Certes, mais le Brexit n'a pas encore eu lieu! Et on peut même sérieusement douter qu'il ait réellement lieu.
Avant tout, de quelle Europe parle-t-on quand on parle d'Europe? D'une Europe au service de qui?
De l'Europe géographique, qui va de l'Atlantique et de la Méditerranée à l'Oural? Celle-ci, difficile d'en sortir tant que nos superbes technologies qui fascinent tant nos contemporains ne maîtriseront pas la dérive des continents...
De l'Europe des peuples, qui partagent un territoire, des mers, des fleuves et des montagnes, un climat, une histoire séculaire, des langues, des traditions? Des Etats-Unis socialistes d'Europe dont ont rêvé tant de générations de travailleurs et de progressistes?
Ou de l'Union Européenne actuelle, c'est-à-dire d'un ensemble d'institutions mises en place sous la houlette du capital financier, du patronat et des Etats européens, sous le contrôle des Etats-Unis d'Amérique pour qui cette construction anti-démocratique contribue à asseoir leur domination politique, économique et militaire sur le monde occidental, à l'aide d'institutions comme l'OTAN et de traités comme le TAFTA et le TISA? Obama ne s'y est pas trompé, dont la première déclaration après le vote britannique a consisté à dire que cela n'affaiblirait pas les liens des USA avec l'Angleterre, pièce maîtresse de l'OTAN.

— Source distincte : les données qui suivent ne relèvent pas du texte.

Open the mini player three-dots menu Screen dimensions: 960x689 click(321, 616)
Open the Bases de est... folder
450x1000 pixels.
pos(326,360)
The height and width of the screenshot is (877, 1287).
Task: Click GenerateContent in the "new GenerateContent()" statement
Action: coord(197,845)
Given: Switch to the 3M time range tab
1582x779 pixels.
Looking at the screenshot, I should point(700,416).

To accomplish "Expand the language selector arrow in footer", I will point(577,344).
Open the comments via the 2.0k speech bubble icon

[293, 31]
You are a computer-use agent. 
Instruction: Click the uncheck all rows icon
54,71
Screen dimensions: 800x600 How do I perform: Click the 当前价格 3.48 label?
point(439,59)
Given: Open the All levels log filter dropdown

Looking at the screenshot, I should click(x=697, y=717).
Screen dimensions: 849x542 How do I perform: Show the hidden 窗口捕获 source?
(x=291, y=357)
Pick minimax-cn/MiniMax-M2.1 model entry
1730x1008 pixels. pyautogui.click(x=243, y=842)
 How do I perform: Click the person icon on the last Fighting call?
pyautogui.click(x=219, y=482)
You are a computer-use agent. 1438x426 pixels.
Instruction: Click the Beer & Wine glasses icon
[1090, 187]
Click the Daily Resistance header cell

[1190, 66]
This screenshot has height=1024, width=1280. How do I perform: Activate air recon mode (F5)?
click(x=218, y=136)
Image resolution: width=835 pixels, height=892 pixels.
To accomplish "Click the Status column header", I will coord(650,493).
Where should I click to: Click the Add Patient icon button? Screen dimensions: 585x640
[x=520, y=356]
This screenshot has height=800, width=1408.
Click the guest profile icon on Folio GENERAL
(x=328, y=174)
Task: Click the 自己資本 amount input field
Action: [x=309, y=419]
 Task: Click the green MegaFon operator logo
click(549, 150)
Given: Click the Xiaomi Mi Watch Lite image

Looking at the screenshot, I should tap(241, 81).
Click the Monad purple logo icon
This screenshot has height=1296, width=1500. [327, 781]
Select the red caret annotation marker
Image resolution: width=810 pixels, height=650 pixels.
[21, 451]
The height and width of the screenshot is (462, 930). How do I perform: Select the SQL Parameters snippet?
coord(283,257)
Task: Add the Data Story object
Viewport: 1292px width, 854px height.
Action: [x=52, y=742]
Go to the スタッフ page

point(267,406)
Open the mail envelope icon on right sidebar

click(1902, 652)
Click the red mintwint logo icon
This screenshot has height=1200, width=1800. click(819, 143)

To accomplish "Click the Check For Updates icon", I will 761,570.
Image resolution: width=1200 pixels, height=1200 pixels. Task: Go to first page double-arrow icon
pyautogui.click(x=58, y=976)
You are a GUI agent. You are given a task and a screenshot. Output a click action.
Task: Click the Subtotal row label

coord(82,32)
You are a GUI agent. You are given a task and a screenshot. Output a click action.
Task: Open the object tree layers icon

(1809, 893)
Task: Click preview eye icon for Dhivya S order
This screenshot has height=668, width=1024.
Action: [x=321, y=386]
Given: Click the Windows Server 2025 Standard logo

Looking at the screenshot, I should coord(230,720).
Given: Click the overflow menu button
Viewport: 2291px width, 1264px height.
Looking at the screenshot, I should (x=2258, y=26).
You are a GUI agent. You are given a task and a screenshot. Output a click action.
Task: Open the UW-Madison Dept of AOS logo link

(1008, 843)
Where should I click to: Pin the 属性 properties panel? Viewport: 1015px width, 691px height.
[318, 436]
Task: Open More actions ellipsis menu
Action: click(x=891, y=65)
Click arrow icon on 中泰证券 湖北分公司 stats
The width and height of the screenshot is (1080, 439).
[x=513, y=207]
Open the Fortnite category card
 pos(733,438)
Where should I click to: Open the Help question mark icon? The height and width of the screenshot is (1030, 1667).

Une Europe qui n'a eu de cesse, depuis sa mise en place, de déréglementer, d'homogénéiser les lois dans les pays d'Europe en se fondant toujours sur le moins-disant social, de réduire le nombre de fonctionnaires et de casser les services publics concernant la santé, l'enseignement, la recherche, les transports, la poste, le gaz et l'électricité, la justice, la culture, etc., afin de les faire tomber dans l'escarcelle du privé, une Europe qui est derrière les multitudes de lois anti-sociales dont la Loi Travail est une parfaite illustration...
Ah oui les anglais ont voté pour sortir de l'Union Européenne? Et on leur avait promis que ce vote se transformerait en réalité? Mais il n'y a rien que l'Union Européenne, dont la plupart des fonctionnaires très grassement payés n'ont jamais été élus par quiconque, détestent plus que les votes des peuples – qu'ils sont prêts à trahir dès qu'ils ne leur conviennent pas. Avons-nous déjà oublié qu'après le référendum du 7 juin 2001, où 53,9 % des irlandais avaient rejeté le traité de Nice, on les fit revoter le 19 octobre 2002 pour obtenir 62,9 % de Oui? Ou celui du 29 mai 2005, où 55 % des français avaient rejeté la constitution européenne, suivis le 1er juin par 61,5 % des hollandais, votes dont il ne fut tout simplement pas tenu compte après des mascarades comme celle du congrès de Versailles du 4 février 2008 qui a "annulé" le vote des citoyens? Ou celui du 12 juin 2008, où 53,2 % des irlandais rejetèrent le traité de Lisbonne, ce qui "obligea" le gouvernement de ce pays à les faire revoter le 2 octobre 2009 afin d'avoir 67,1 % de "Oui"?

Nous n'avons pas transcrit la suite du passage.